El Mundial, mucho más que un torneo de fútbol
- 29/07/2026 00:00
El domingo 19 de julio concluyó la Copa Mundial de Fútbol Masculino de la FIFA, celebrada por primera vez de manera conjunta en tres países de América: México, Canadá y Estados Unidos, con la participación de 48 selecciones nacionales de todo el mundo.
La Copa Mundial nació por iniciativa del dirigente francés Jules Rimet, entonces presidente de la FIFA. Aunque el fútbol ya gozaba de gran popularidad en los Juegos Olímpicos, no existía un torneo exclusivo para selecciones nacionales profesionales. En 1928, la FIFA aprobó la creación del Mundial y la primera edición se disputó en Uruguay en 1930, con la participación de 13 selecciones. Uruguay fue elegido como sede por celebrar el centenario de su Constitución y por haber conquistado las medallas de oro en los Juegos Olímpicos de 1924 y 1928.

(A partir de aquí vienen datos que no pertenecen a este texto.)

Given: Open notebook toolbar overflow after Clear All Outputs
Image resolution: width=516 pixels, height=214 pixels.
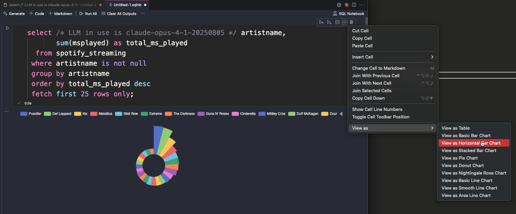Looking at the screenshot, I should pyautogui.click(x=143, y=14).
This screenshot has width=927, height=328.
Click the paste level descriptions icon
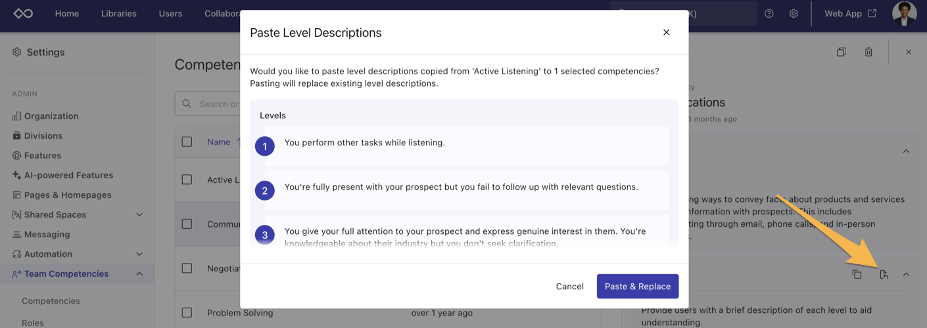pyautogui.click(x=884, y=274)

Desde sus inicios, la FIFA definió objetivos claros para esta competencia: reunir a las mejores selecciones nacionales del mundo, promover el fútbol como un deporte de alcance internacional, fomentar la amistad y el intercambio entre los países a través del deporte y coronar, cada cuatro años, al mejor equipo nacional del planeta.

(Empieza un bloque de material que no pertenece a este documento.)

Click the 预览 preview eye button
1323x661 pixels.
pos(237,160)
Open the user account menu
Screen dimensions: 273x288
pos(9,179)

Más allá de la competencia deportiva, el Mundial tiene la capacidad de unir a las personas. Durante varias semanas, millones de familias y amistades, desde los niños más pequeños hasta los adultos mayores, comparten la emoción de cada partido, comentan las mejores jugadas y celebran o lamentan los resultados. Es un espacio de convivencia y entretenimiento sano que demuestra cómo el deporte puede fortalecer los lazos sociales. Ojalá existieran más actividades que promovieran este tipo de encuentros y contribuyeran a una convivencia pacífica y solidaria entre todas y todos.
Precisamente, por ello resulta preocupante cualquier intento de interferencia política en las decisiones deportivas. Durante este Mundial surgió una controversia cuando el presidente de Estados Unidos, Donald Trump, solicitó a la FIFA reconsiderar la sanción de tarjeta roja impuesta a un jugador de la selección estadounidense. Este tipo de intervenciones ponen en entredicho la autonomía de las autoridades deportivas y el principio de igualdad que debe regir en las competencias internacionales. El respeto a las reglas debe prevalecer por encima de cualquier presión política, provenga de quien provenga, para proteger la integridad y la credibilidad del deporte.
Finalmente, corresponde expresar un reconocimiento a los jugadores —en este caso, a los futbolistas de las 48 selecciones participantes— por el esfuerzo, la entrega y las emociones que brindaron durante el torneo. En un mundo marcado por conflictos, desigualdades y múltiples desafíos, el deporte continúa siendo una fuente de esperanza y de unión entre los pueblos.
Luego del torneo, como ciudadanía, nos corresponde mantener el compromiso de seguir luchando contra las injusticias sociales, económicas y ambientales que afectan a nuestras comunidades y defender aquellos temas que impactan directamente nuestro futuro, como ocurre en Panamá con el debate sobre la actividad minera.